Metin Parçası »
====================

Tüm dünyada fırlatma koltuğu alarmı...

Ankara F-35 ortaklığından resmen çıkarıldıktan sonra Millî Muharip Uçak projesine dört elle sarılırken, hem TUSAŞ hem de Baykar, muharip insansız savaş uçaklarını hayata geçirme sürecine hız verdi. Baykar, KIZILELMA ile yakında testlere başlayacak. TUSAŞ ise savaşan İHA projesinde gelinen noktayı henüz kamuoyuna açıklamadı. Havacılıkta boyut değiştirmenin eşiğindeki Türkiye, devrim niteliğinde adımları sabır ve özveriyle atmaya devam ederken geçtiğimiz haftalarda meşhur F-35’lerden bir haber daha geldi.

====================

Kayıtlı Veriler »
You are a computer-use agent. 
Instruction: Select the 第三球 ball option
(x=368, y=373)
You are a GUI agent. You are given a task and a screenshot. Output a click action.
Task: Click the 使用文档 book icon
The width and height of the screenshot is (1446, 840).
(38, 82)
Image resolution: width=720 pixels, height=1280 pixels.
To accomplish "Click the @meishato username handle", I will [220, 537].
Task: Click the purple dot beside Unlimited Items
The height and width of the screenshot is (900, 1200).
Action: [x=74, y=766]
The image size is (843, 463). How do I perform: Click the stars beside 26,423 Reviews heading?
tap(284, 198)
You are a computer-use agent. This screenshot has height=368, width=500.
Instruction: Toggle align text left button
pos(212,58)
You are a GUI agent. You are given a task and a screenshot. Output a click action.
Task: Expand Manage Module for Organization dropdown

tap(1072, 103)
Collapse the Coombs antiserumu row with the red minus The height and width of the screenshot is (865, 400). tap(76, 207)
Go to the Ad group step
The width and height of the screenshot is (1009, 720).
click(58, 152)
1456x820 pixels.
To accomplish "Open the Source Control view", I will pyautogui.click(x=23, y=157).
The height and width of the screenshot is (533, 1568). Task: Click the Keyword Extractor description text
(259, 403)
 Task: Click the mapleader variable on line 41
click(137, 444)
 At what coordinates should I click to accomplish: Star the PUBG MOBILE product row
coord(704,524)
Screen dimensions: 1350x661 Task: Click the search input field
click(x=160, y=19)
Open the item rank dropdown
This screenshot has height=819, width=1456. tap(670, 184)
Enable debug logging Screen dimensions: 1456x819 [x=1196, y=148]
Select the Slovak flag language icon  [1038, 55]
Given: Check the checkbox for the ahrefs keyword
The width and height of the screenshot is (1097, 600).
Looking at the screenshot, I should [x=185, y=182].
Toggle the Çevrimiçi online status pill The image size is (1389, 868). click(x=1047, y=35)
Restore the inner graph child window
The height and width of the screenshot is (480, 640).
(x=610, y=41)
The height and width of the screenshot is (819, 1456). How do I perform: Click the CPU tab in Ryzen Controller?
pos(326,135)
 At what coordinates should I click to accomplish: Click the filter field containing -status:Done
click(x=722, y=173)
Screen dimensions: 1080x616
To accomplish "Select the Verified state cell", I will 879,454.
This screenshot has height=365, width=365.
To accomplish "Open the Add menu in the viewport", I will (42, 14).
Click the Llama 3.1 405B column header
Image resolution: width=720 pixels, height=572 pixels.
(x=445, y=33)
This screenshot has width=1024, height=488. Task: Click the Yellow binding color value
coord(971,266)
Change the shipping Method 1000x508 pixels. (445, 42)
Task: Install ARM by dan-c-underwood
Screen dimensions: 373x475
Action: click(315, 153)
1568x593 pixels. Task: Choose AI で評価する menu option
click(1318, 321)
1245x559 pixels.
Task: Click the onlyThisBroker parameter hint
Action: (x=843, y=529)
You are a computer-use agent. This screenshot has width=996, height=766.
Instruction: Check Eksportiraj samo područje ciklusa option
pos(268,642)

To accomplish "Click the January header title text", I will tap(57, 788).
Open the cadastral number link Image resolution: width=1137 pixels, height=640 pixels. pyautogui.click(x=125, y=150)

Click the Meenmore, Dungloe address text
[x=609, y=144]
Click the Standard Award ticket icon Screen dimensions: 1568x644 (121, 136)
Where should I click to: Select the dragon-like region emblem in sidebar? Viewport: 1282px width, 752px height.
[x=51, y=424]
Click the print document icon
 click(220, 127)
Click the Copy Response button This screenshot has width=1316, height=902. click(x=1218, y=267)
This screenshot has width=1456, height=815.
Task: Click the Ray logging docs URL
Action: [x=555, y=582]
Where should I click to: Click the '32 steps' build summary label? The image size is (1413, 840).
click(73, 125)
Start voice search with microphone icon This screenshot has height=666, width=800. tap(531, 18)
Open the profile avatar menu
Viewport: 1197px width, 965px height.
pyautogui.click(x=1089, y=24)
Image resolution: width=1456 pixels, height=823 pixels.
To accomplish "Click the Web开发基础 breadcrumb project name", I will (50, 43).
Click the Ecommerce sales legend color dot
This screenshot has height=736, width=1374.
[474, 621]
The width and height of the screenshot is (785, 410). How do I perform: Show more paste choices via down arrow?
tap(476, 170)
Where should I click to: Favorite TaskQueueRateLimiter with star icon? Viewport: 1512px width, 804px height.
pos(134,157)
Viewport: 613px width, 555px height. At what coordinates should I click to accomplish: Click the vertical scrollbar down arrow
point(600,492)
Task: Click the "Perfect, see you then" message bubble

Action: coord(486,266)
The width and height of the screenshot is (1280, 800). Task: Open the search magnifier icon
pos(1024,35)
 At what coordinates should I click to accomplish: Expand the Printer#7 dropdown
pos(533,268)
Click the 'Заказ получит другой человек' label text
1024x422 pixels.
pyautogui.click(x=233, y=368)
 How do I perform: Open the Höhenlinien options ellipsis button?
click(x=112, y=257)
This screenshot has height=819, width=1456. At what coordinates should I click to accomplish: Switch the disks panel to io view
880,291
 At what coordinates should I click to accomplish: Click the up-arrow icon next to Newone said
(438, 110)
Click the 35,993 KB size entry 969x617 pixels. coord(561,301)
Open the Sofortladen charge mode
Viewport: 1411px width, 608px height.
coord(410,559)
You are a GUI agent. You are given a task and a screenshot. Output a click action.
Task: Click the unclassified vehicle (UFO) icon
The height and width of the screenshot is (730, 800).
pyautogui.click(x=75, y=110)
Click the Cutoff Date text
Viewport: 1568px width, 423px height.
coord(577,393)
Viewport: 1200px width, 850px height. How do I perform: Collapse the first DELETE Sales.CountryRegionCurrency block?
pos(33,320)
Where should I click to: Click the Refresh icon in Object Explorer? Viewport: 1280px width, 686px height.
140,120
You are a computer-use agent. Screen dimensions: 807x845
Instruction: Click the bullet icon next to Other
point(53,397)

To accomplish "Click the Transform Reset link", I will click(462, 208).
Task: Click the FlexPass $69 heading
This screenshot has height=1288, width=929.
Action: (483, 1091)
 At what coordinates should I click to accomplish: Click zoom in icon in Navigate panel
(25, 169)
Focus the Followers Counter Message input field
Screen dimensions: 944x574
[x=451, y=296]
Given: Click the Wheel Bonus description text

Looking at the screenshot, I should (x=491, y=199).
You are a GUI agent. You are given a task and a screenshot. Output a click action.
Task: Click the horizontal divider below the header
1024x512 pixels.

====================

Alıştırma Yönergeleri »
- 1) Metin parçasında "Ankara F-35 ortaklığından" sözleriyle başlayan paragrafı, temel bilgilerini koruyarak madde listesine dönüştürün.
- 2) Metin parçasına göre Baykar hangi araçla yakında testlere başlayacak?
- 3) Metin parçasında özel adıyla geçen tüm şirket, proje ve uçak adlarını sıralayın.

Alıştırma Yanıtları »
- 1)
- Ankara, F-35 ortaklığından resmen çıkarıldıktan sonra Millî Muharip Uçak projesine ağırlık verdi.
- TUSAŞ ve Baykar, muharip insansız savaş uçaklarını hayata geçirme sürecini hızlandırdı.
- Baykar, KIZILELMA ile yakında testlere başlayacak.
- TUSAŞ, savaşan İHA projesinde gelinen noktayı henüz kamuoyuna açıklamadı.
- Havacılıkta boyut değiştirmenin eşiğindeki Türkiye devrim niteliğinde adımlar atmayı sürdürürken, geçtiğimiz haftalarda F-35'lerden yeni bir haber geldi.

- 2) KIZILELMA ile.

- 3)
- F-35
- Millî Muharip Uçak
- TUSAŞ
- Baykar
- KIZILELMA